[Stored records]
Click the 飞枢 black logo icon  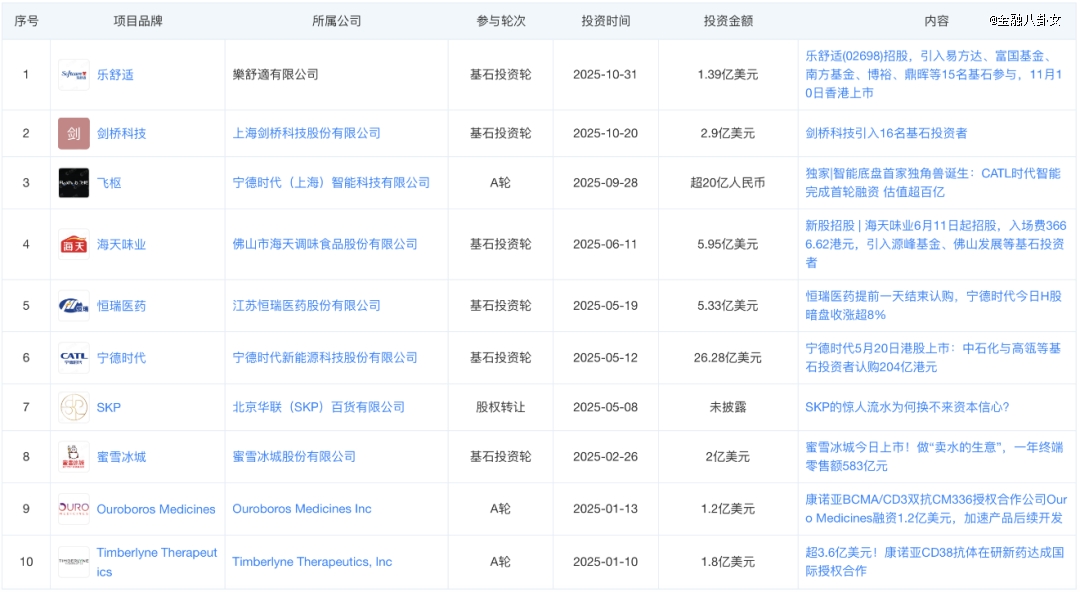point(74,182)
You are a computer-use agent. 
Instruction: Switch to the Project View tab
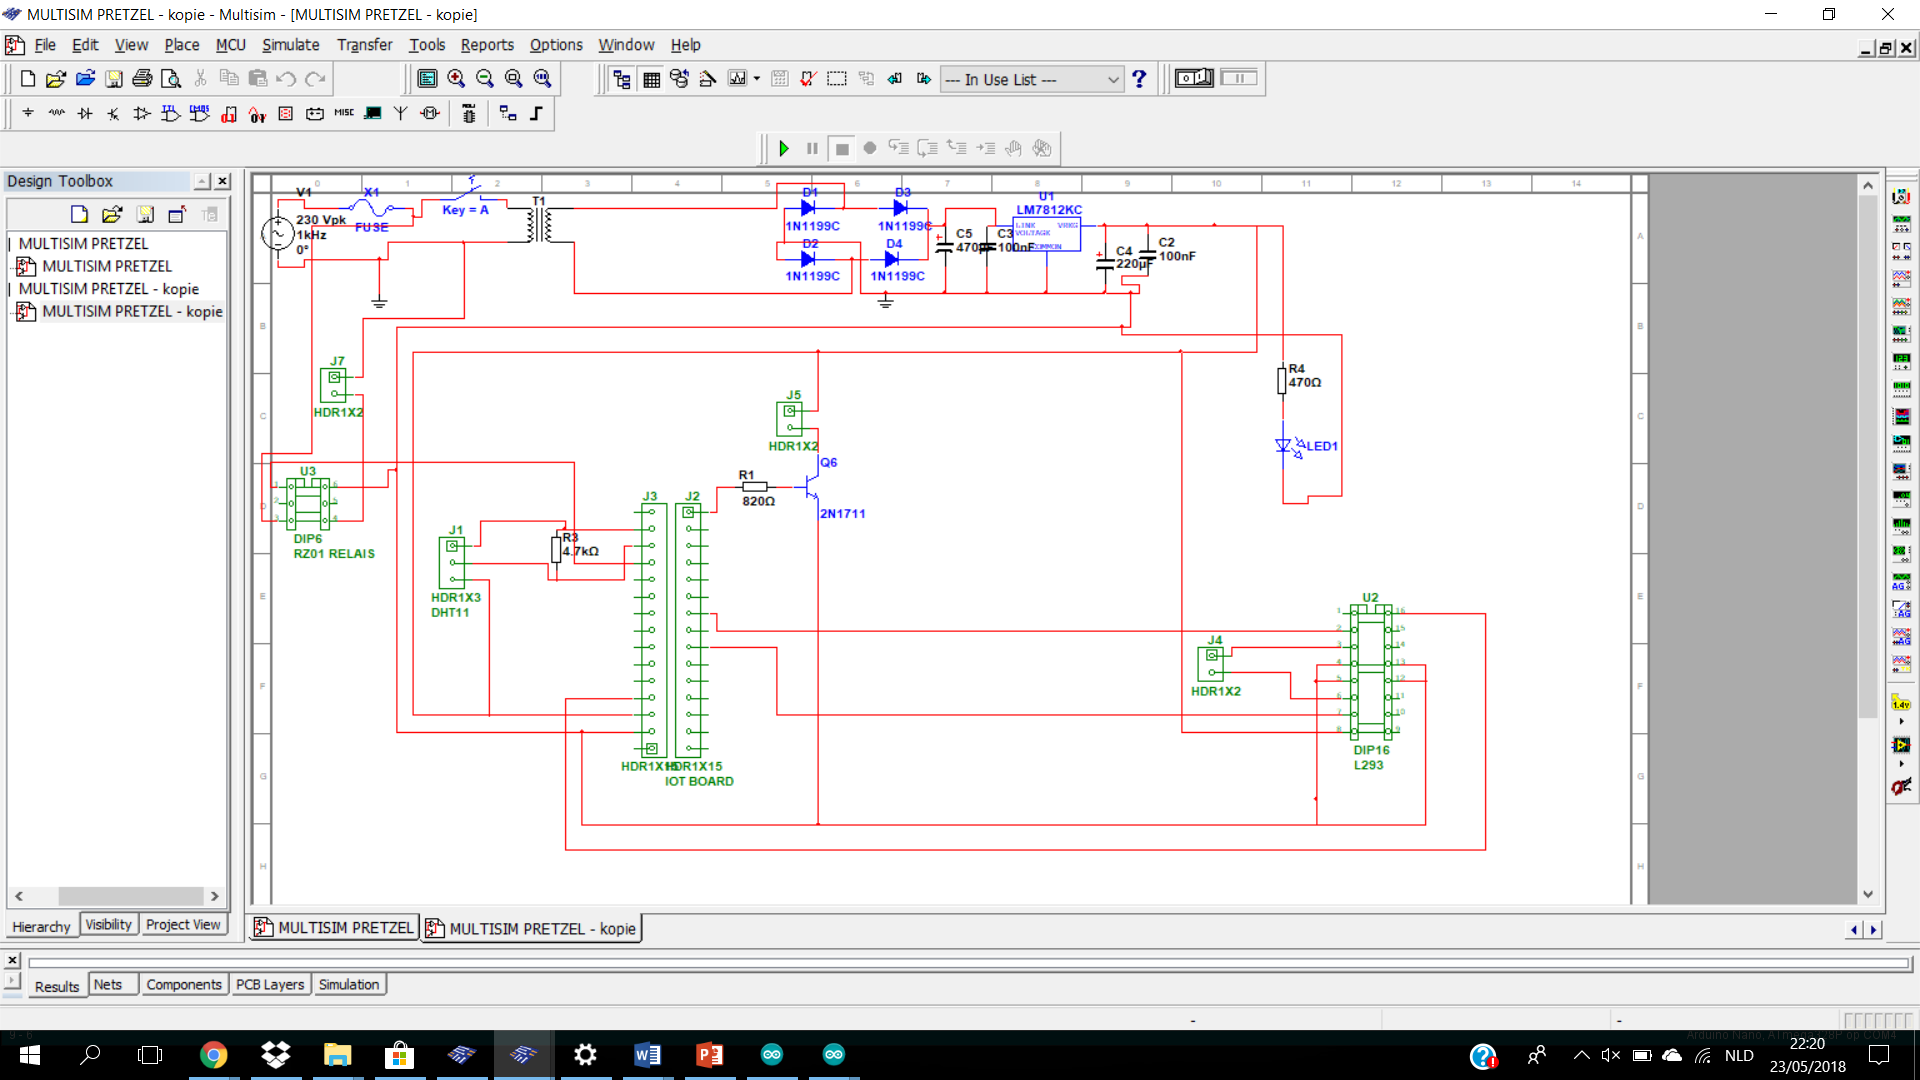click(183, 925)
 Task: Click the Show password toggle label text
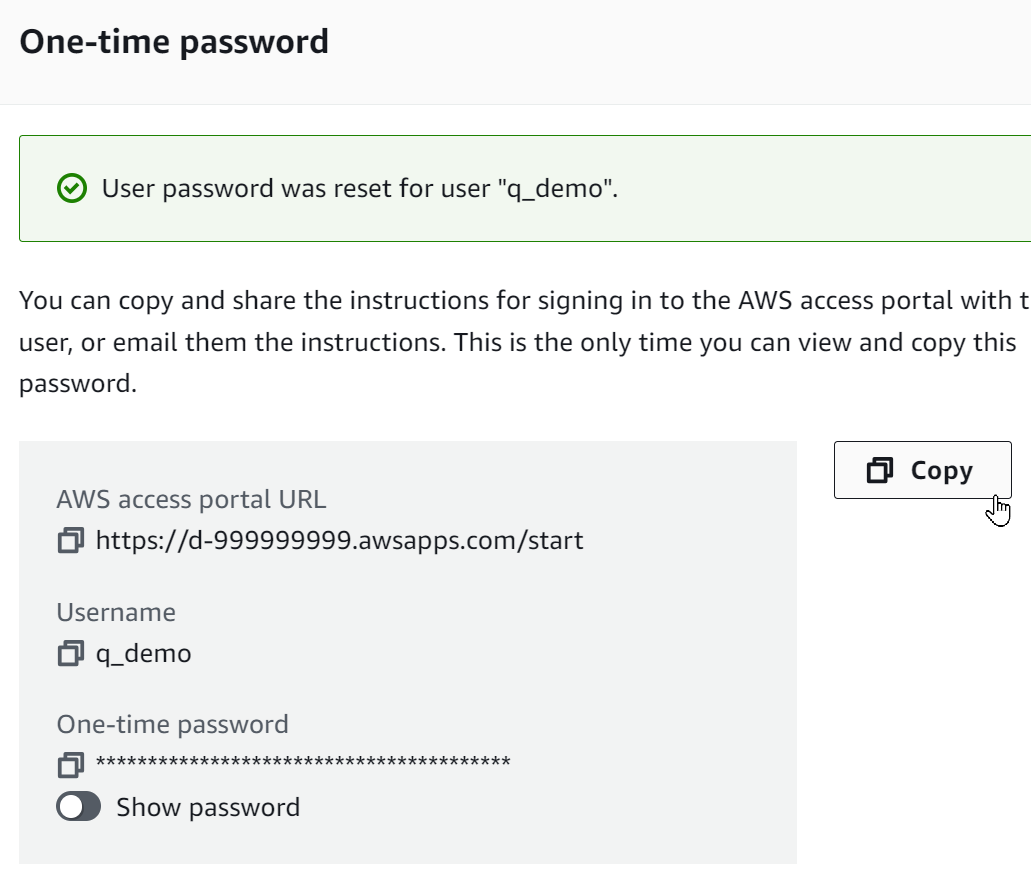tap(207, 807)
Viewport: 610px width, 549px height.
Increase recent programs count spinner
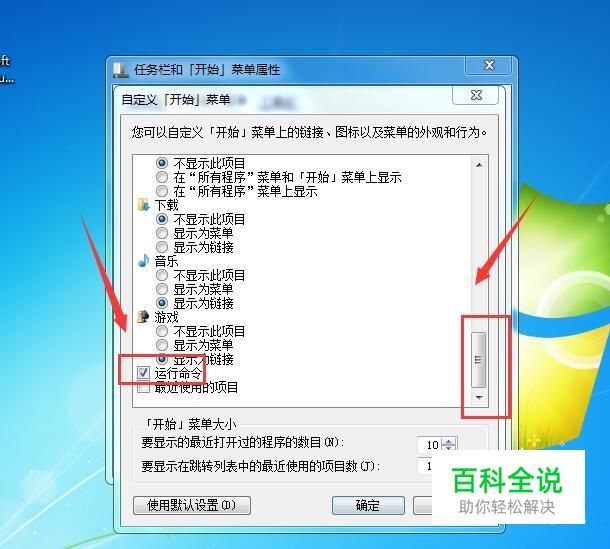(x=449, y=442)
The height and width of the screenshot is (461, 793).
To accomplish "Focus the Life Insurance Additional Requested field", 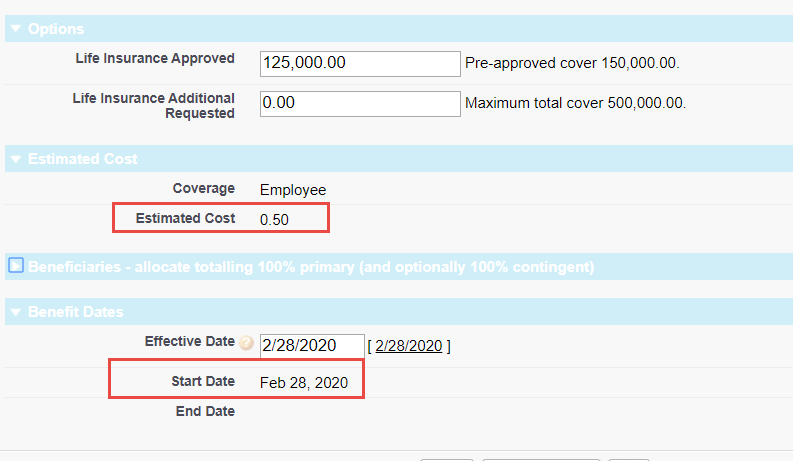I will coord(359,103).
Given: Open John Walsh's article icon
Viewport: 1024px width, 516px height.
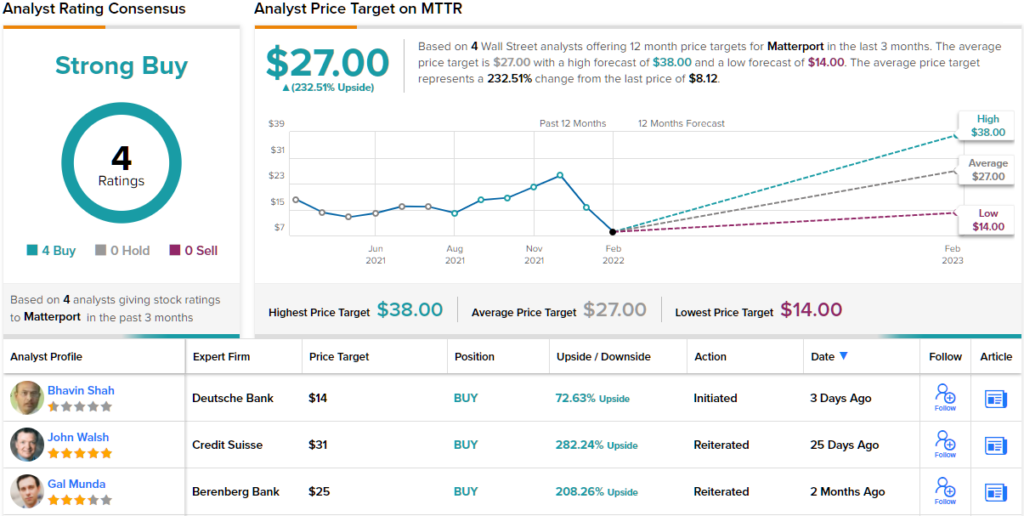Looking at the screenshot, I should pyautogui.click(x=996, y=445).
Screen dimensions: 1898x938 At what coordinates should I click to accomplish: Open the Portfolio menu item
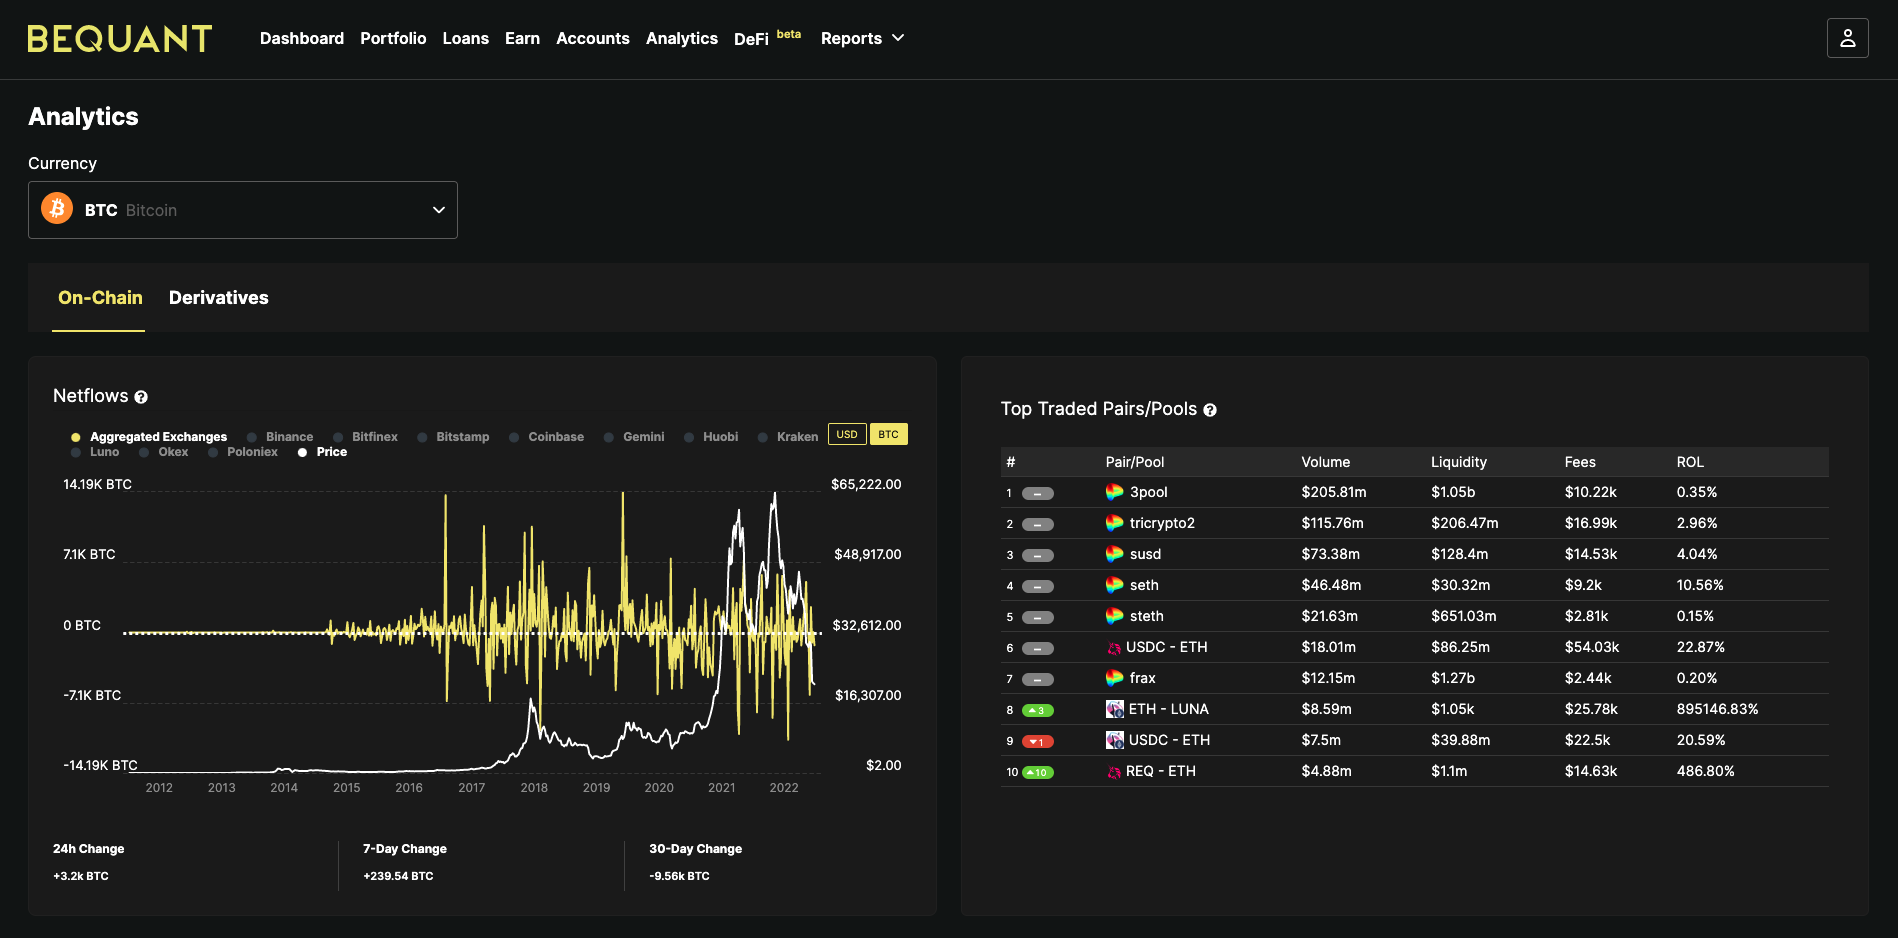(x=393, y=38)
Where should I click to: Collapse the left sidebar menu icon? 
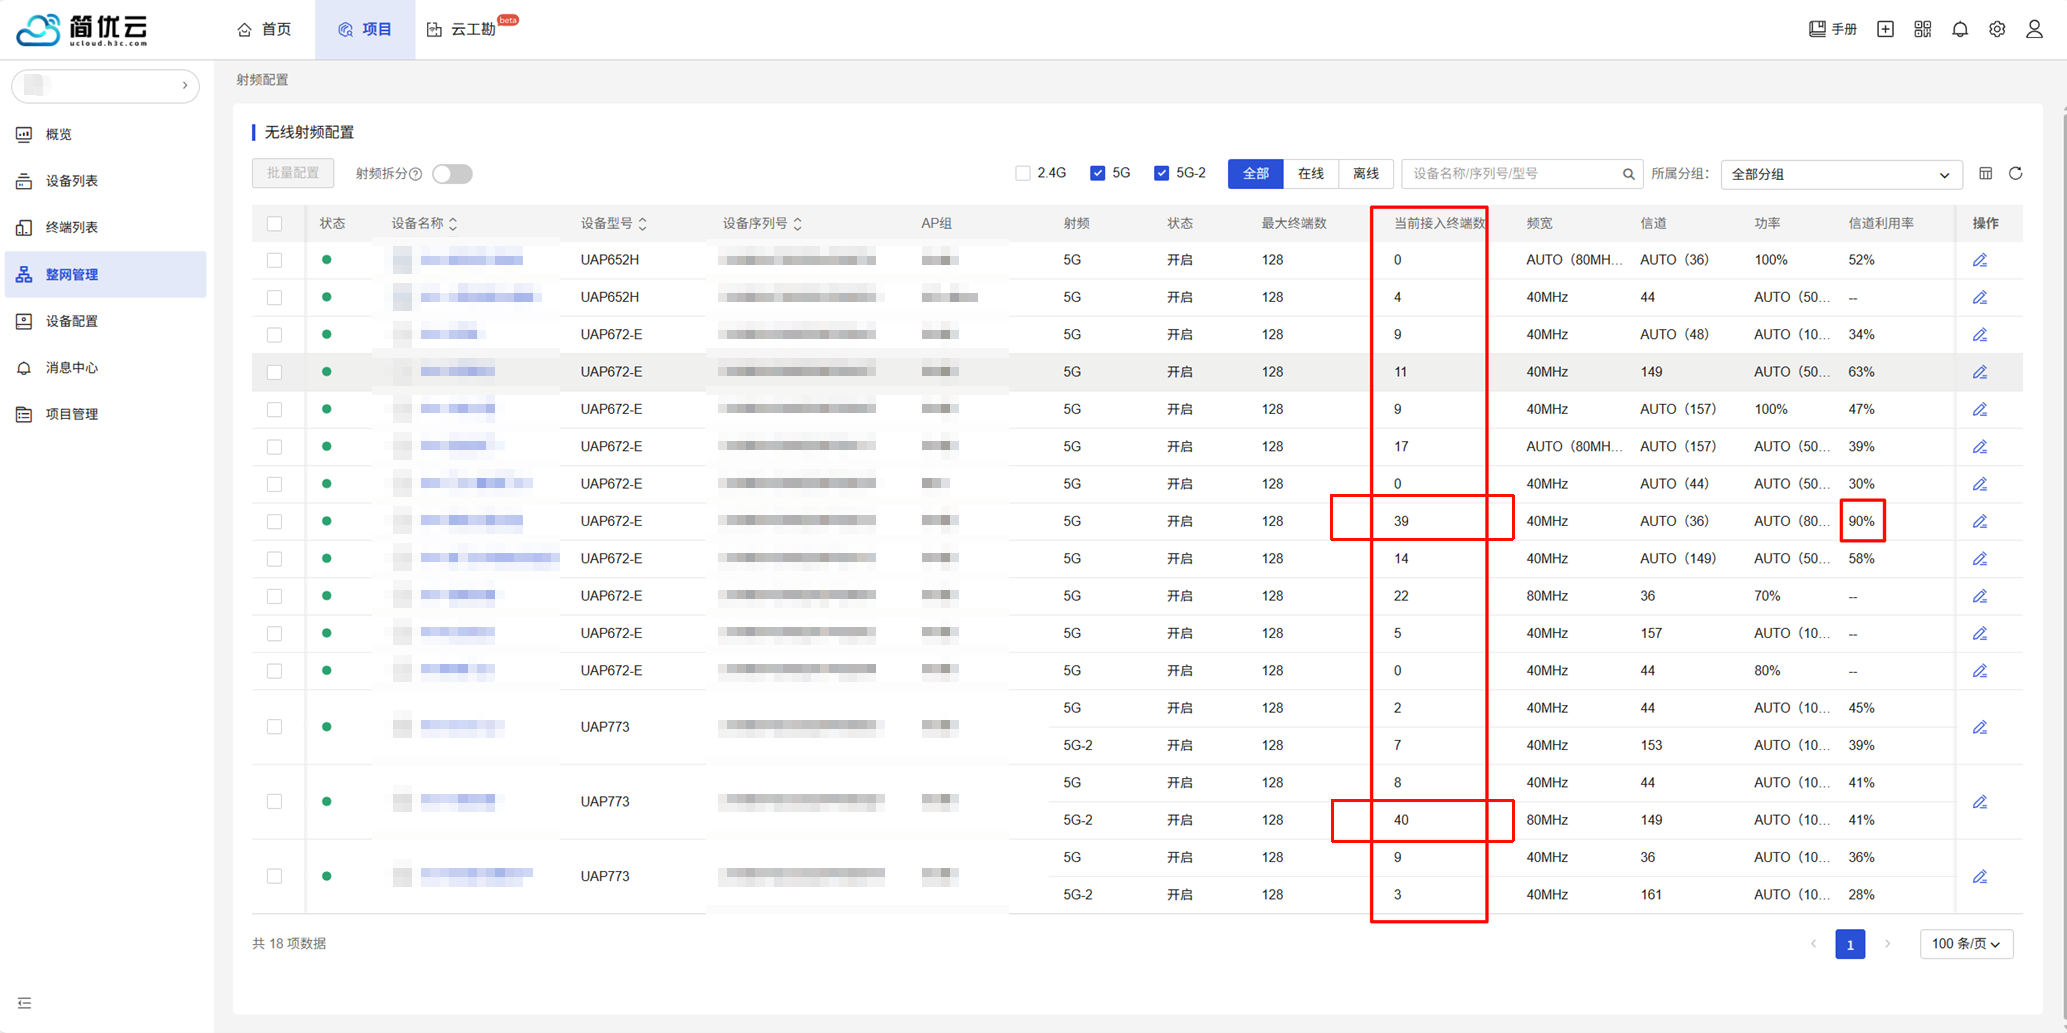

**Work required:** Within these entries, output exactly the lines starting at the one with "You are a computer-use agent." and finishing at the one with "The height and". Leave pictures out of the output.

**Answer box:**
You are a computer-use agent. 
Instruction: Switch to the Project View tab
click(183, 925)
 Task: Click the Show password toggle label text
tap(207, 807)
Viewport: 610px width, 549px height.
Increase recent programs count spinner
(x=449, y=442)
The height and width of the screenshot is (461, 793).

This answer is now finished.